Lastly, all of the aforementioned platforms use “broken or risky cryptographic algorithms.” CISA noted that the use introduces unnecessary risk that could result in the exposure of sensitive data and impact the communications of the impacted platforms.
“Successful exploitation of these vulnerabilities may allow an attacker unauthorized access to data (including patient data) and denial of service resulting in temporary interruption of viewing of physiological data at the central station,” according to the Philips’ alert. “Exploitation does not enable modification or change to point of care devices.”
On a positive note, the vulnerability is not exploitable remotely or without a high skill level, nor has Philips received any reports the flaws have been exploited. There are also no known public exploits that specifically target the vulnerability.
Remediation for the PIC iX vulnerability has been released by Philips and will be included in future releases. The remaining issues are scheduled for remediation by the end of Q4 2022.
As a result, Philips is urging healthcare users to operate the platforms within authorized specifications and to apply recommended mitigation measures for the vulnerabilities that don’t yet have a patch.
Those recommendations include ensuring the Bitlocker Drive Encryption has not been disabled to protect the data stored on the system, which is shipped to customers enabled by default.
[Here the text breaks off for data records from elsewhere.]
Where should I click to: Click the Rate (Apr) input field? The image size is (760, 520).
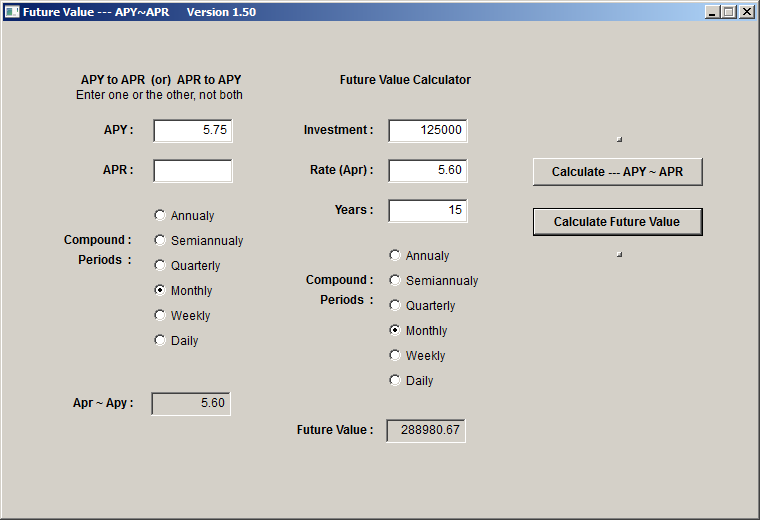coord(428,171)
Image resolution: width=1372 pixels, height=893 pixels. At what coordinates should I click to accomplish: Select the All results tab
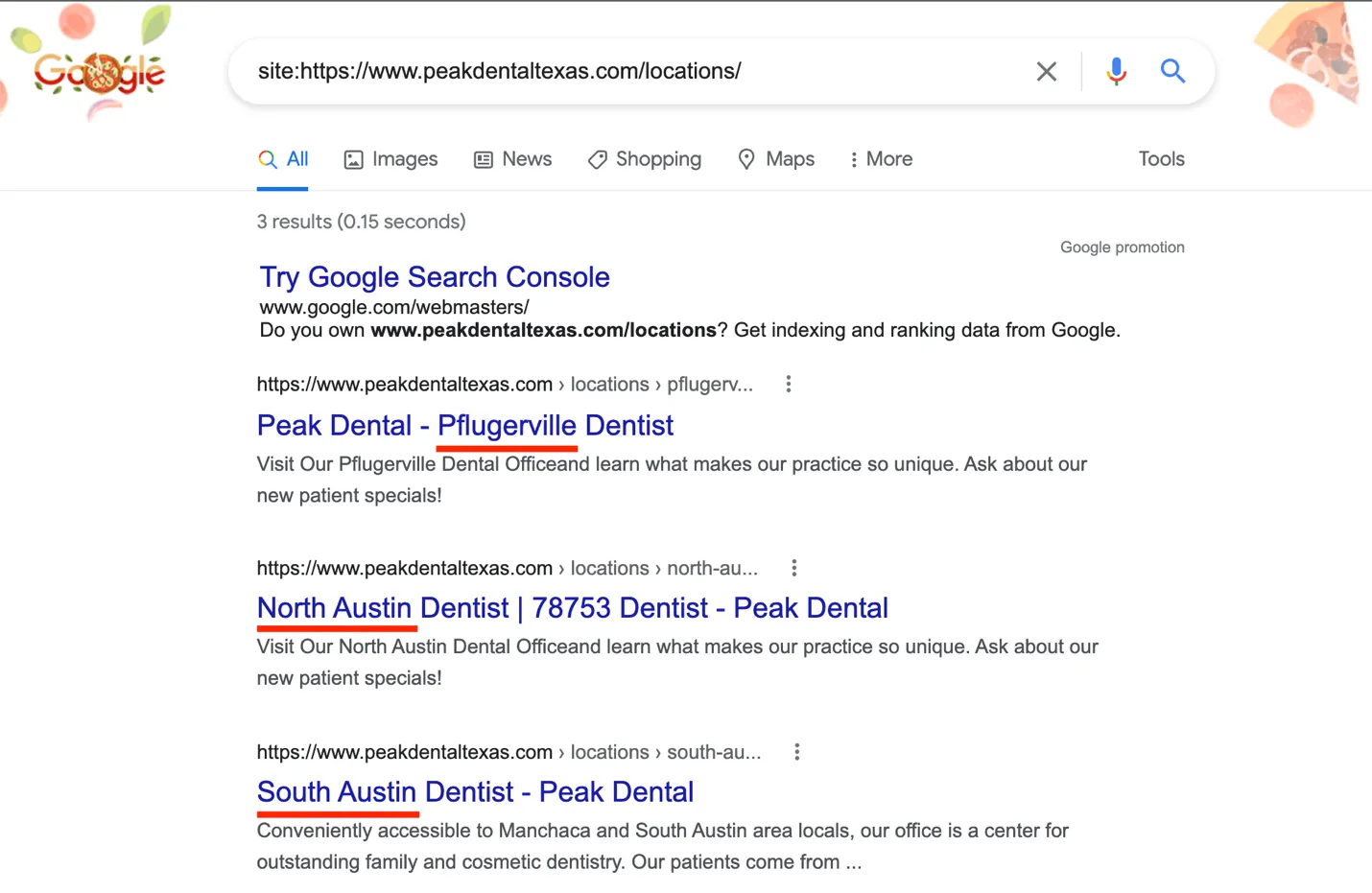284,159
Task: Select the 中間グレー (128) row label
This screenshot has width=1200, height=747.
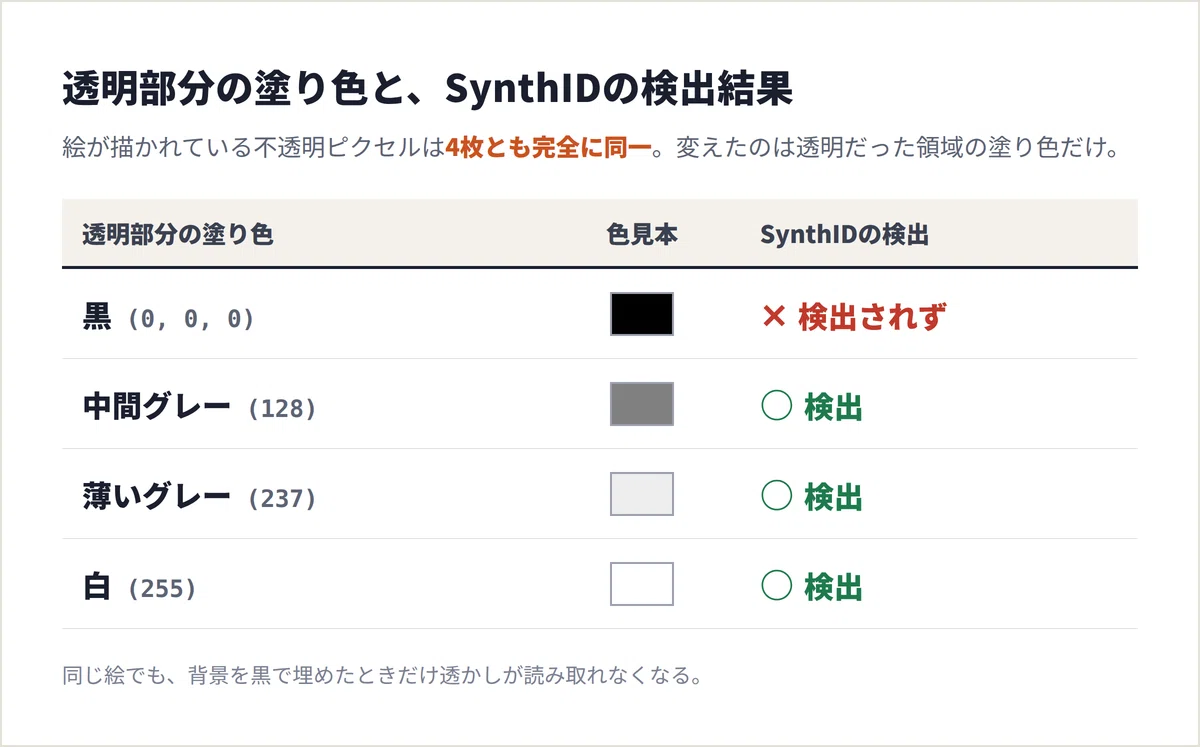Action: [x=199, y=407]
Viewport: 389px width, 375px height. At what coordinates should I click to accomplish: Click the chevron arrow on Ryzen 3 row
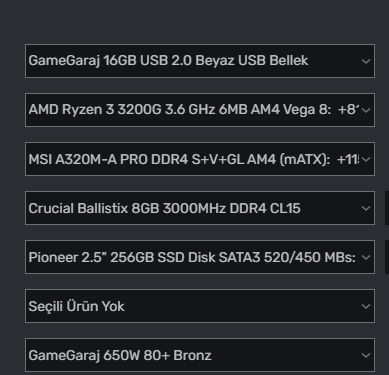[366, 110]
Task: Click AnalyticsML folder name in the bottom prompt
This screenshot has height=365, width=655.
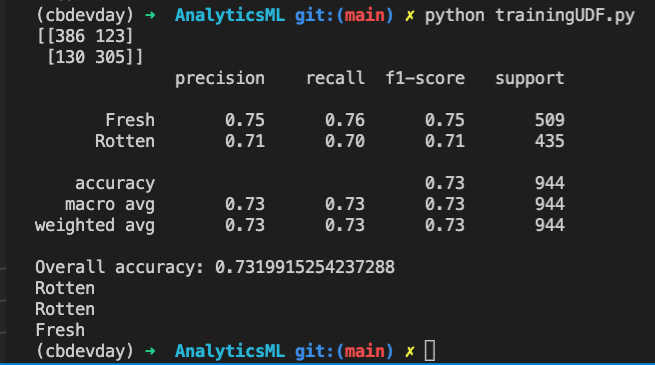Action: pyautogui.click(x=230, y=351)
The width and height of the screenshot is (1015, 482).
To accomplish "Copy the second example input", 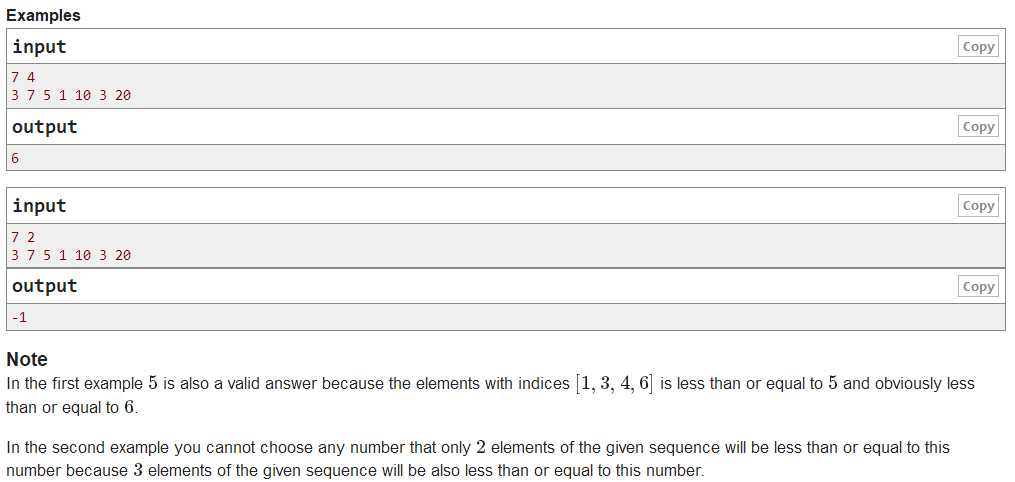I will [x=978, y=206].
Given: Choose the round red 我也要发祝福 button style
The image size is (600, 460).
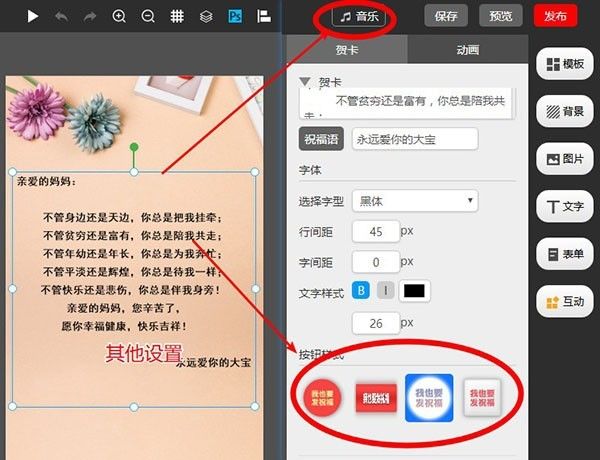Looking at the screenshot, I should point(322,398).
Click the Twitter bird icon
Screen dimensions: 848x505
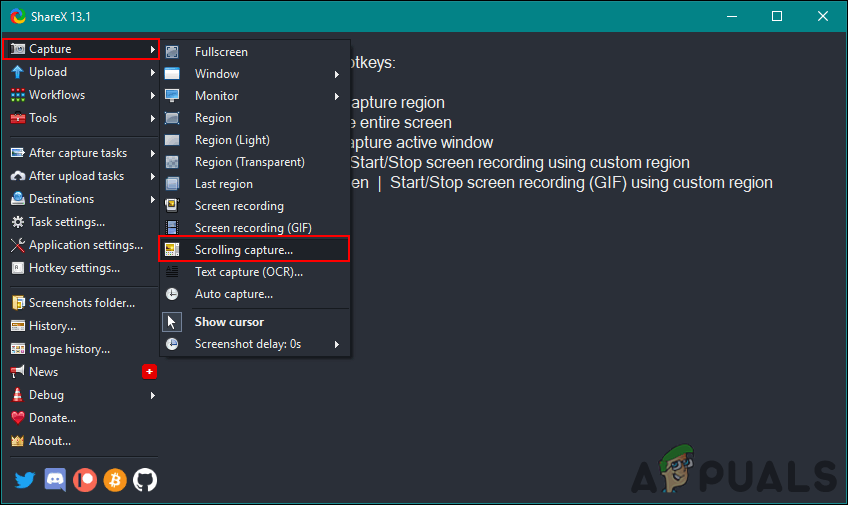(x=25, y=480)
“By default, patient information is not included in archives,” according to the alert. “When exporting archives that contain patient information, customers should securely [store data] with strong access controls.”
“The Philips patient monitoring network is required to be physically or logically isolated from the hospital LAN,” it added. “Philips recommends using a firewall or routers that can implement access control lists restricting access in and out of the patient monitoring network for only necessary ports and IP addresses.”
As with all vulnerability disclosures, CISA reminded organizations to execute impact analysis and risk assessments before deploying defensive measures. CISA also reminded organizations to minimize network exposure for all devices and systems, ensuring they’re not accessible from the internet.